Booth Id:
ROBO020
Category:
Robotics and Intelligent Machines
Year:
2024
Finalist Names:
Finch, Ethan (School: Stillwater Area High School)
Abstract:
Natural Language Processing has led to the development of voice recognition technology, and taking speech analysis further can lead to the development of technology to aid in treatment of speech-language pathology. The purpose of this experiment is to train four different machine learning models and compare their performance in locating the /s/ phoneme in an audio file of a word by using the Area Under the Precision-Recall Curve (AUC-PR) as the scoring method. A total of 300 audio recordings, with 100 initial /s/ words, 100 medial /s/ words, and 100 final /s/ words were collected using Forvo. The 300 words were transformed into Mel spectrograms and split into 80% training, 15% validation, and 5% testing datasets (CloudFactory, n.d.). A Convolutional Neural Network (CNN), a Long Short-Term Memory (LSTM) model, a Logistic Regressor, and a Gated Recurring Unit (GRU) were created and run through hyperparameter optimization. One model of each type was created, trained, and evaluated using the optimal hyperparameters. The hypothesis was the CNN would identify the location of the /s/ phoneme with the best AUC-PR score because of its ability to classify images.
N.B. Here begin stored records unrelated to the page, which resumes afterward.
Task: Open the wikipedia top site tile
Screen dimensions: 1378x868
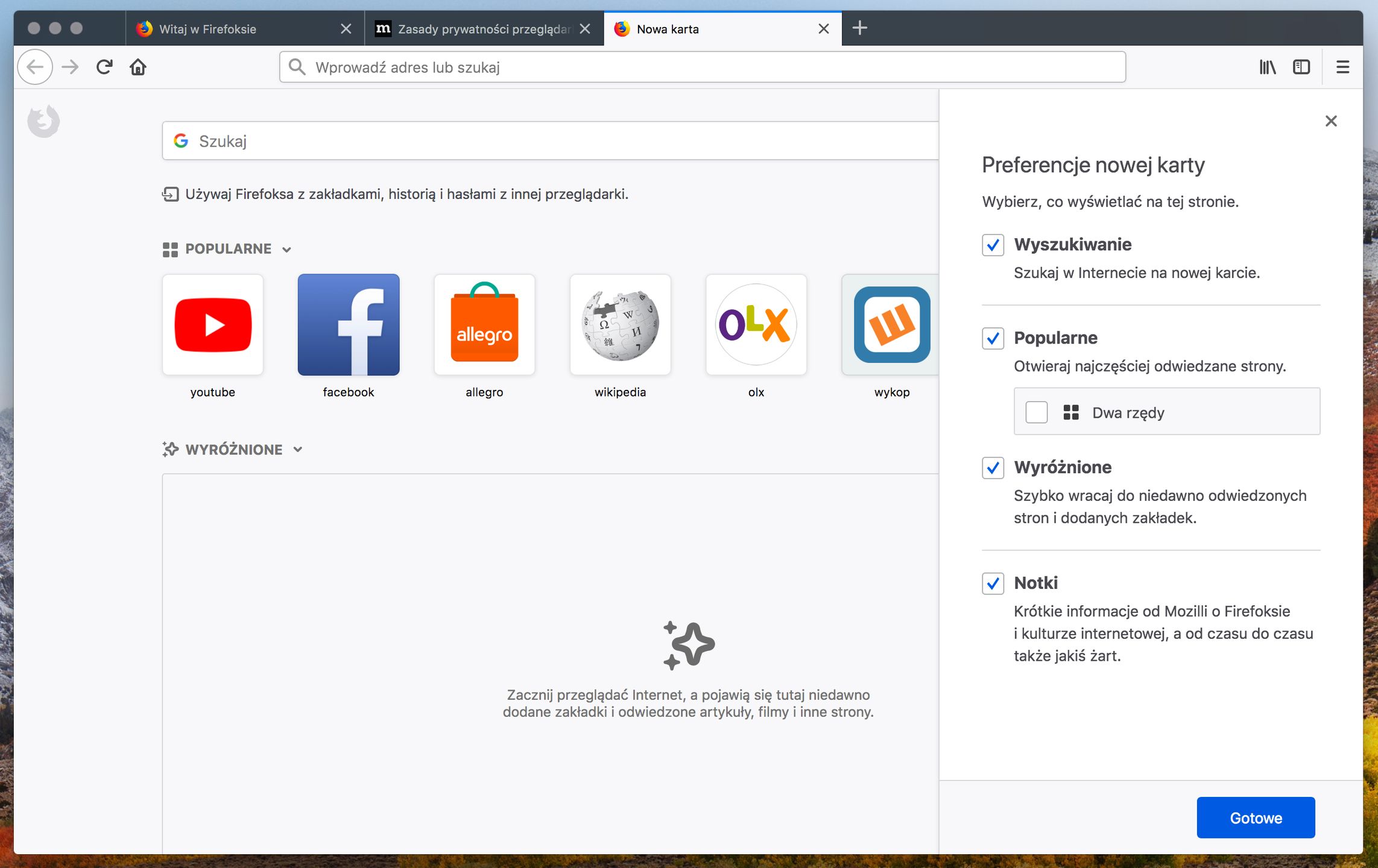Action: 620,326
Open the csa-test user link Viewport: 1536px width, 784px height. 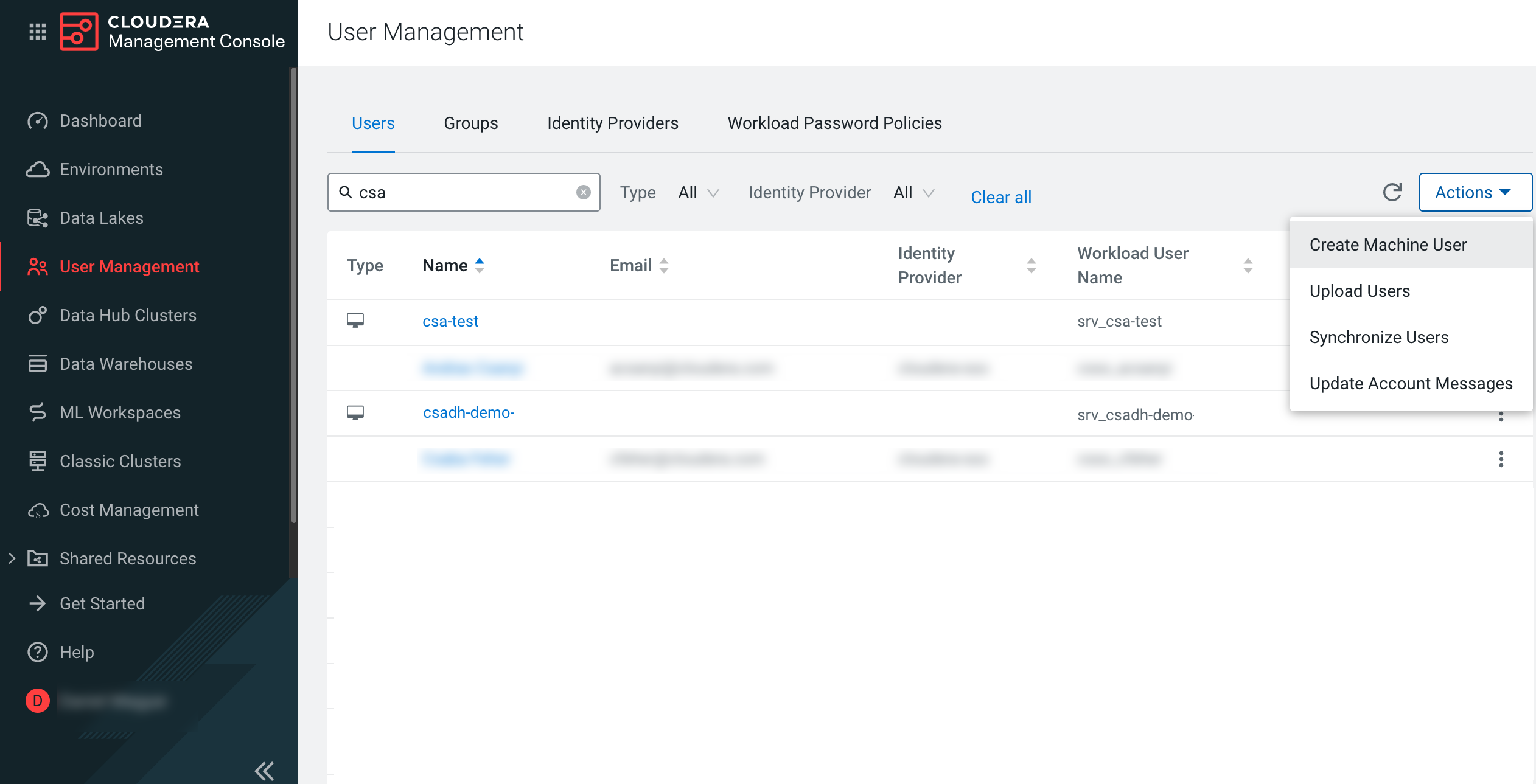(x=450, y=321)
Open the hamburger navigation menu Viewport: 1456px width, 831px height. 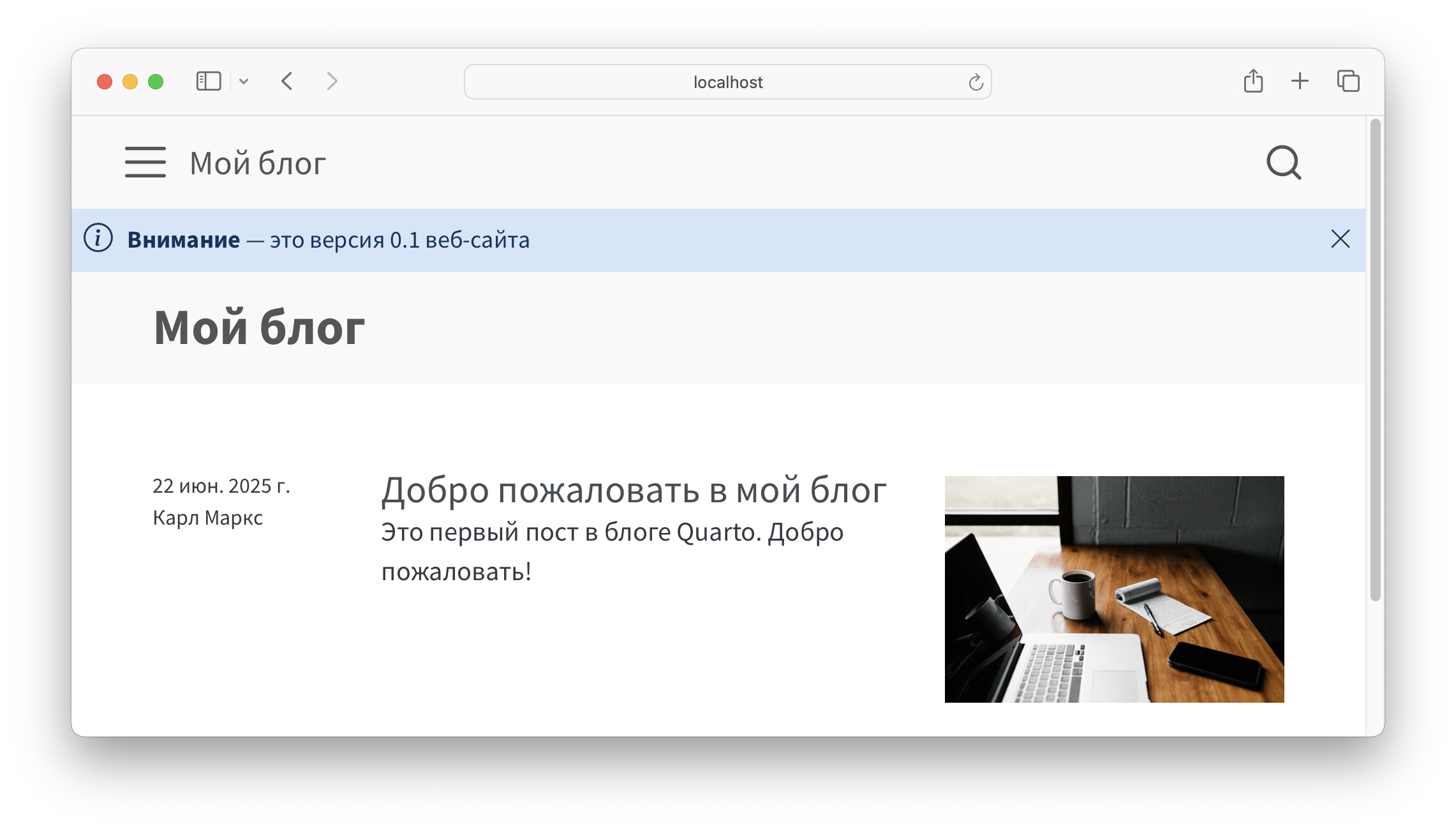click(145, 162)
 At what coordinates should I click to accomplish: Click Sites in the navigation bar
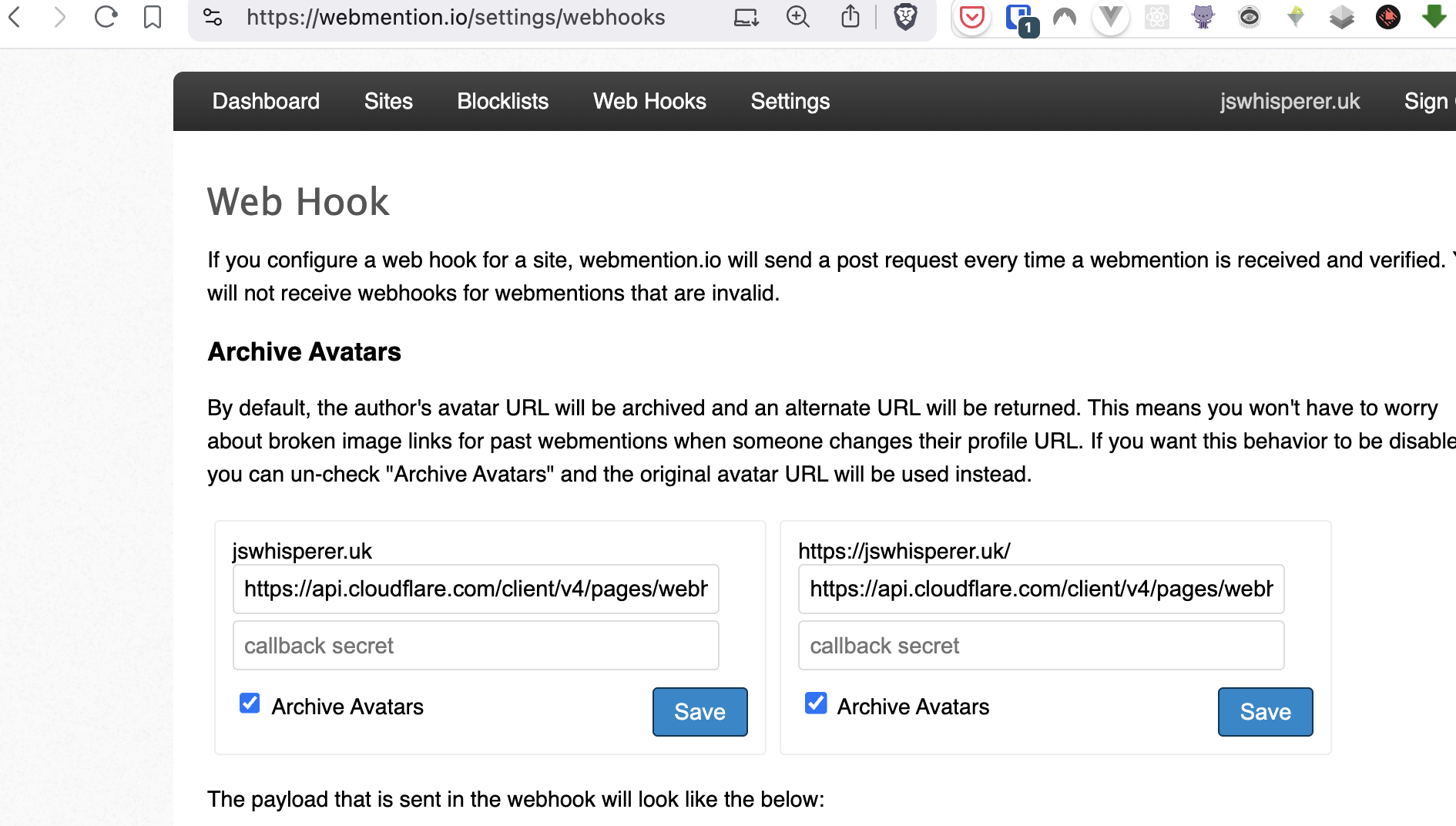pyautogui.click(x=388, y=101)

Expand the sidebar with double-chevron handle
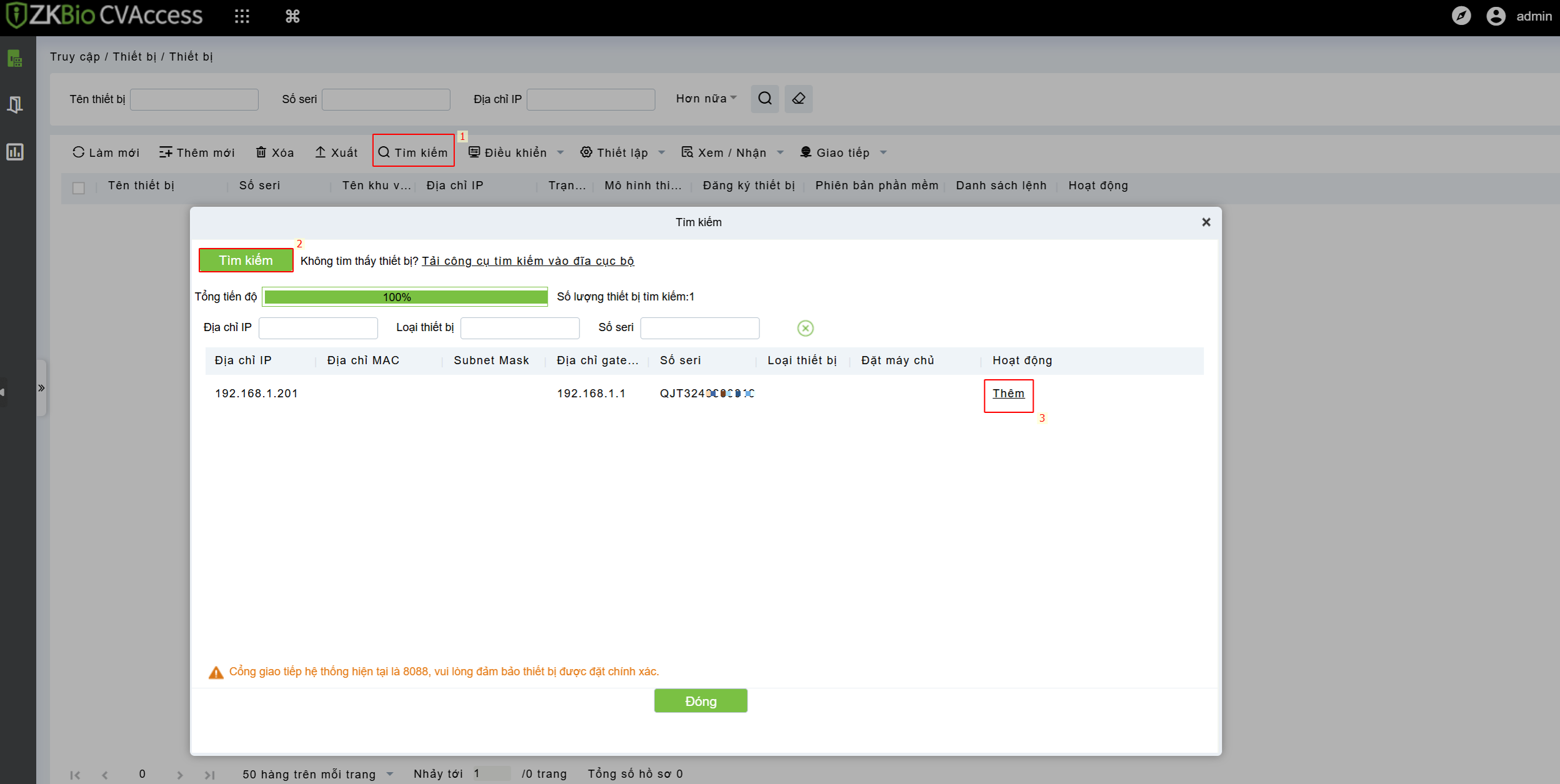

Each trained model was tested and compared to each other using the average AUC-PR of all words in the testing dataset. The LSTM had an average AUC-PR score of 0.695 on the test data, while the GRU, Logistic Regressor, and CNN all had an average AUC-PR score of 0.218, proving the hypothesis incorrect. The analysis and conclusion discuss considerations why the LSTM performed the best.